Conflict of interest: WT has 2 patents (8,748,091 and 8,394,584) licensed to Oxford Nanopore Technologies.

Figures

Figure 1
Figure 1. COVID-19 diagnostic response during initial SARS-CoV-2 surveillance in the JHHS.
(A) Cumulative number of positive tests in Washington, DC, and the state of Maryland (white bars) and within the JHHS (black bars). (B) SARS-CoV-2 RT-PCR CT value (S-gene) versus days from patient symptom onset. Data fit with LOESS curve (white regression line). Two outliers (days from onset = 5 weeks, CT value = 30 and days from onset = 28 days, CT value = 31) are not shown. (C) Age distribution of SARS-CoV-2 patients within the JHHS. JHHS, Johns Hopkins Health System; CT, threshold cycle.
Figure 2
Figure 2. SARS-CoV-2 samples selected for whole genome sequencing.
(AD) Distribution of CT value (A), age (B), sex (C), and collection date (D) for specimens selected for whole genome sequencing (white bars), and specimens that produced complete genomes (black bars). Only specimens with known values are included in each plot. (E) Mutations across the SARS-CoV-2 genome in all 114 complete genomes (rows), binned into 60-nucleotide windows. Red, single nucleotide variant; light blue, base masked as N due to amplicon dropout; and dark blue, ambiguous base (N) due to variant-calling issues in homopolymer regions. Rows are clustered by Hamming distance between sequences and colored by Pango lineage (see Figure 3). (F) Count of complete genomes (out of 114) with a variant at each site. Key lineage-defining mutations are labeled. CT, threshold cycle.
Figure 3
Figure 3. JHHS sequences and patient outcome.
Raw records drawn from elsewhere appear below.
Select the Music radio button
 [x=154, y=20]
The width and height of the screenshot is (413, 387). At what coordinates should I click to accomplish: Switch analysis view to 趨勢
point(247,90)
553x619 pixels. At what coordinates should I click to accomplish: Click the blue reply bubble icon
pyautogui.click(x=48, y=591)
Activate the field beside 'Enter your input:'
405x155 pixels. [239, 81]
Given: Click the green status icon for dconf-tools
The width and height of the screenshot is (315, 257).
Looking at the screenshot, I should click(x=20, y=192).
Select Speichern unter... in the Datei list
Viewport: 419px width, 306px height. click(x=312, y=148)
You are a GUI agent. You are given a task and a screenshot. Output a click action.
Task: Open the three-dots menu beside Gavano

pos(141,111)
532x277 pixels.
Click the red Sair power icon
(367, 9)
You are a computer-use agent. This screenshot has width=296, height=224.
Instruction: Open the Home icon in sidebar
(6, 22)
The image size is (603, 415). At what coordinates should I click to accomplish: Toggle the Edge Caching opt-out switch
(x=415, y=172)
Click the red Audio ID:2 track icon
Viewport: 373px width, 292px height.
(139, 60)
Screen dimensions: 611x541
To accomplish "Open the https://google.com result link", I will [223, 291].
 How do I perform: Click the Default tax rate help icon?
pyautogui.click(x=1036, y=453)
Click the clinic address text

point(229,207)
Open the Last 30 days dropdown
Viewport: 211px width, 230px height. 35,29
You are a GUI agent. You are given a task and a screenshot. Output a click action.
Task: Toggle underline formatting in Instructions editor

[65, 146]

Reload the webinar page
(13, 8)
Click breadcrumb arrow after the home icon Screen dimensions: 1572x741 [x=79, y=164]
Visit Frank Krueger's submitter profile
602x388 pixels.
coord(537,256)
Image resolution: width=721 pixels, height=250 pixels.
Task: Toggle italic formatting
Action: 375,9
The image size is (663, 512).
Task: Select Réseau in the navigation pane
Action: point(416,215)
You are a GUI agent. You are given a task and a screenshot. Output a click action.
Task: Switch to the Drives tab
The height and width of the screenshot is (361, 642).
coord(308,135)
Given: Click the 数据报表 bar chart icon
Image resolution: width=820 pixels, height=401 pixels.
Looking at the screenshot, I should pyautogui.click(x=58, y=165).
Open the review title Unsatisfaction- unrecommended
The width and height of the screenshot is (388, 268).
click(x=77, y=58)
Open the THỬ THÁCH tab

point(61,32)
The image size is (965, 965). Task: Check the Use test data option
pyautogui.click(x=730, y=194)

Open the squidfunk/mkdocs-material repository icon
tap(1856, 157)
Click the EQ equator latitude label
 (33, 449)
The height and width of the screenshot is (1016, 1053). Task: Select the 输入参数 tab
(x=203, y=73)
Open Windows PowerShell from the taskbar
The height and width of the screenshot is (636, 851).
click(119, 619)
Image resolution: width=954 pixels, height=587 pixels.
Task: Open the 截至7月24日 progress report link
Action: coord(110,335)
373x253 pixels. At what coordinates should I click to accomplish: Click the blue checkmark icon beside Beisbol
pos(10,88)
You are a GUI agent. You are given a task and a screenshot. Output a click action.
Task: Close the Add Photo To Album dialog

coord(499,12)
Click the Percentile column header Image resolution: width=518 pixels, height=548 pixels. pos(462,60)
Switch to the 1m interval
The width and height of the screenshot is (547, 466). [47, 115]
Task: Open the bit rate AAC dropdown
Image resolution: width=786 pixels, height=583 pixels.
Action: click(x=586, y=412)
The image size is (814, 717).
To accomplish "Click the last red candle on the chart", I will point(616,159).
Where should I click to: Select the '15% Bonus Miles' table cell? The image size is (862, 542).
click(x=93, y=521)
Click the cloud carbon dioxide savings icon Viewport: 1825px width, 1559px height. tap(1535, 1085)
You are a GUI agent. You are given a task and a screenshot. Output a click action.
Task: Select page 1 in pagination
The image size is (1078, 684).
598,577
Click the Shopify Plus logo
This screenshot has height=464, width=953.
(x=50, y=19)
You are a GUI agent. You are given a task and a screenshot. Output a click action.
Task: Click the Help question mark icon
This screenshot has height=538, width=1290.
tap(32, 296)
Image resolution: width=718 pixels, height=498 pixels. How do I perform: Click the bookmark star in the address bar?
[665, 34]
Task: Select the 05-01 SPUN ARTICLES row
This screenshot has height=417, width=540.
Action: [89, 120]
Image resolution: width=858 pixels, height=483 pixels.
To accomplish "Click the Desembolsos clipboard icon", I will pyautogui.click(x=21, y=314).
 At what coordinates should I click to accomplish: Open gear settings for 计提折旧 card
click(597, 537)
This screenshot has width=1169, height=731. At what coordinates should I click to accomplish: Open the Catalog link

(A) Maximum likelihood tree of subsampled SARS-CoV-2 global data set and all 114 sequences generated in this study. Ambulatory (blue) includes all patients with no known admission to the hospital. Hospital admission (light red) includes admitted patients with no known admission to the ICU, including patients administered oxygen. (B) Clinical metadata and virus lineage. Each column represents 1 of the 114 patients with virus sequenced in this study, and columns are grouped by disposition within each lineage. Unless otherwise specified: black, yes; white, no; gray, unknown. Disposition: black, still in hospital or deceased as of May 15, 2020; dark gray, discharged; and white, never admitted. Race: black, Black; white, White; gray, other. “Other” includes < 10 each of American Indian/Alaska Native, Hispanic ethnicity (not otherwise specified as Black or White), other race not specified, or unknown. Sex: black, female; white, male. Enrollment criteria (top down): Fever, cough, and shortness of breath. Symptoms (top down): body ache, GI. Comorbidities (top down): cardiac disease, lung disease, diabetes, obese, alcohol, history of smoking (current and former smokers), and immunocompromised. Outcome (top down): hospital admission, supplementary oxygen, ICU admission, and ventilator administration. JHHS, Johns Hopkins Health System.
Figure 4
Figure 4. Geographical context of sequences from the Baltimore–Washington metropolitan area.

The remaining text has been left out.